==== TEKSTFRAGMENT ====
Taal: wie is er niet mee bezig? Blogs, twitters, tijdschriften, polemieken, ingezonden brieven, boeken. Er zijn heul veul mensen met evenveul meningen. Toch zijn er ook mensen die zich meer met taal bezig houden dan anderen. Daarom vraagt Milfje Meulskens hun mening over taal. Met vandaag Thijs Porck, docentpromovendus bij de
Opleiding Engels aan de Universiteit Leiden, docent Oud- en
Middelengelse taal en cultuur en de geschiedenis van de Engelse taal (waarvoor hij dit jaar een prijs won!), en Oud-Engels popularisator in het algemeen. Zijn promotieonderzoek richt zich op ouderdom in vroegmiddeleeuws
Engeland.
- Wat betekent taal voor jou?
In mijn onderzoek gebruik ik taal als
een ‘sleutel naar cultuur’. Door een taal te bestuderen krijg je
inzicht in de cultuur van de mensen die die taal spreken; waar hadden
ze woorden voor, waarvoor juist niet? Hoe leggen hun woorden
associaties en nuances bloot? In het Oudengels betekende het woord
“gelefed” zowel ‘oud’, ‘ziek’ als ‘moreel corrupt’;
blijkbaar waren er ook toen negatieve associaties met ouderdom.
- Nederlands of Engels?
Engels. Het Engels is een eigenaardige
taal, met een fascinerend grote woordenschat en een bijzondere
relatie tussen spelling en uitspraak. Waarom is ‘mice’ het
meervoud van ‘mouse’? Waarom zijn er in het Engels soms drie
verschillende woorden voor soortgelijke begrippen, zoals ‘ask,
question, interrogate’ en ‘kingly, royal, regal’? Waarom
schrijft men ‘knight’ met ‘kn’ maar wordt de k niet (meer)
uitgesproken? In dit soort dingen zie je duidelijk sporen van een
lange geschiedenis getekend door ondermeer invallen van
Noorssprekende Vikingen en Franssprekende Normandiërs.
- Wat is je lievelingswoord?
Mensen kiezen hun lievelingswoorden om
uiteenlopende redenen. Vaak heeft het te maken met de betekenis van
de woorden, zoals de woorden ‘liefde’ en ‘samen’. Soms gaat
het om de klank van het woord en J.R.R. Tolkien heeft bijvoorbeeld
ooit het woord ‘cellardoor’ (kelderdeur) beschreven als het
mooiste woord van de Engelse taal. Om dezelfde reden kiezen mensen
voor woorden als ‘hullabaloo’ (luid lawaai) of het Nederlandse
‘ammehoela’.
==== GEGEVEN MATERIAAL ====
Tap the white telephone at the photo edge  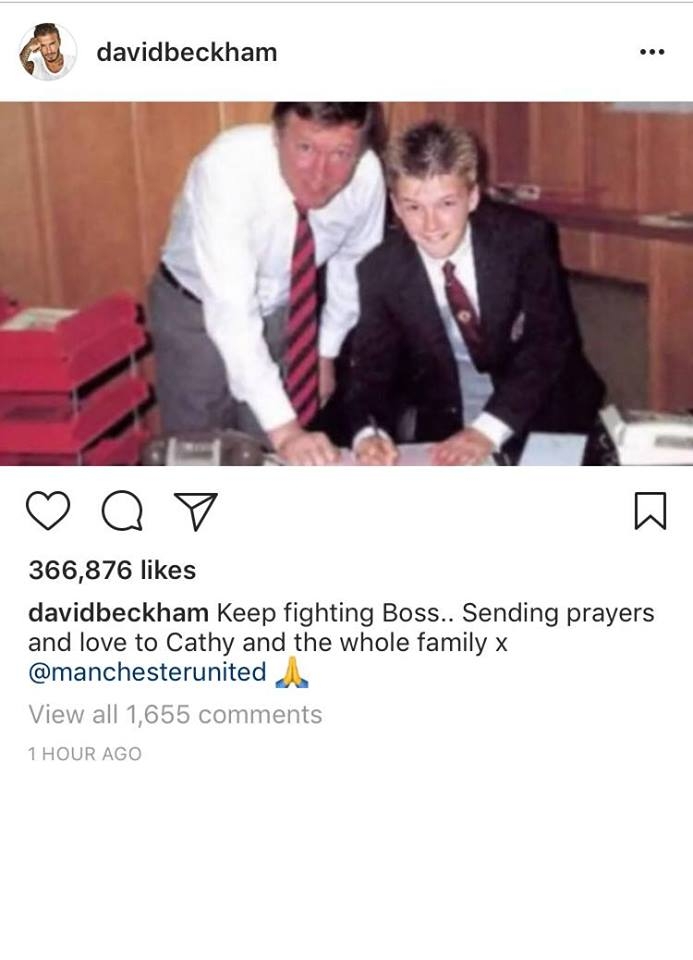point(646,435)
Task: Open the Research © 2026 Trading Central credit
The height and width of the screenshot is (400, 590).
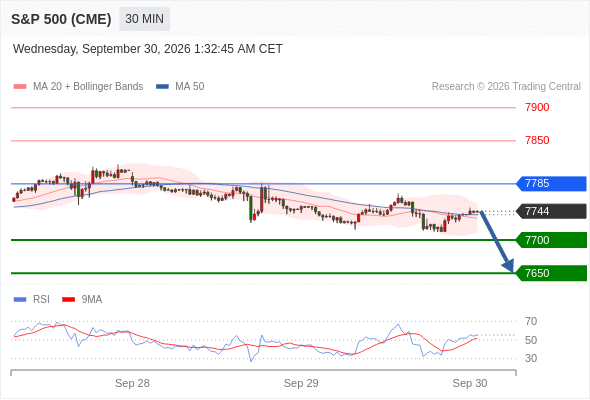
====
WAT TE DOEN =>
(a) Welke betekenissen had het Oudengelse woord “gelefed” volgens het interview over taal?
(b) Ga verder met het interview over taal, te beginnen na de laatste zin.
De lijst is hier niet nodig.

GEGEVEN ANTWOORDEN =>
(a) Het betekende zowel ‘oud’, ‘ziek’ als ‘moreel corrupt’.

(b)
Voor mij is een
woord pas leuk als er een geschiedenis aan vast zit, zoals het
Engelse woord ‘decoy’ (lokeend, lokmiddel), afgeleid van het
Nederlandse ‘eendekooi’. Mijn lievelingswoord in dat opzicht is
het Engelse woord ‘bunny’; dat komt in de zeventiende eeuw opeens
opzetten en vervangt het woord ‘cony’. Het woord ‘cony’
(gerelateerd aan het Nederlandse ‘konijn’ en het Duitse
‘kaninchen’) wordt in die tijd minder gebruikt omdat het steeds
vaker werd uitgesproken als ‘cunny’, een schunnig woord voor het
vrouwelijke geslachtsorgaan. Een dergelijke ontwikkeling wordt in
het Engels ook wel ‘taboo deflection’ genoemd; we danken er ook
het groot aantal woorden voor het toilet aan.
- Oud-Engels wordt niet meer gesproken: is er nog wel genoeg onderzoeksmateriaal?
Het ‘Dictionary of Old English
Corpus’, waarin alle Oudengelse teksten zijn verzameld, telt zo’n
drie miljoen woorden. Dat is bijna vier keer zoveel als het verzameld
werk van Shakespeare bij elkaar. Af en toe wordt er nog wel eens een
korte inscriptie ontdekt, zoals laatst een 8e eeuwse
dichtregel op een pincet, maar het is min of meer een afgesloten
corpus.
Dat betekent niet
dat alle vragen al beantwoord zijn; met name nieuwe, digitale
technieken leiden tot nieuwe inzichten en nieuwe onderzoeksvragen. Zo
schreef een student van mij twee jaar geleden een programma waarbij
hij gebruik maakte van ‘The Thesaurus of Old English’, een
hiërarchisch woordenboek van het Oudengels waarin woorden
hiërarchisch zijn ingedeeld op begrippen. Met één druk op de knop
kon hij vervolgens laten zien voor welke zaken men in het Oudengels
de meeste woorden had.
- Je promotieonderzoek richt zich op ouderdom in vroegmiddeleeuws Engeland. Keek men toen heel anders tegen ouderdom aan dan vandaag?
Niet heel anders. Over het begrip
ouderdom in het verleden bestaan veel misverstanden: ‘vroeger
werden de ouderen nog wel gerespecteerd’, ‘men was toen al ‘oud’
als je een jaar of 35 was’ en ‘men bestempelde elke oude vrouw
als een heks’. Die beelden kloppen vrijwel allemaal niet.
Oudengelse teksten
beschrijven ouderdom toch met name als een probleem en niet persé
als een reden voor respect en waardering. Een oude koning was
bijvoorbeeld een serieus politiek probleem, omdat hij fysiek niet
langer in staat was belangrijke functies uit te voeren. De
leeftijdsgrens voor ouderdom was 50 jaar; dat is weliswaar iets lager
dan bij ons, maar zeker niet 35. Bovendien waren er ook toen genoeg
mensen die tot zeventig of tachtig jaar oud werden. Oude vrouwen,
tenslotte, komen in vroegmiddeleeuwse, Engelse teksten juist naar
voren als gerespecteerde ‘cultuurdragers’ ; heksen waren veelal
jonge vrouwen.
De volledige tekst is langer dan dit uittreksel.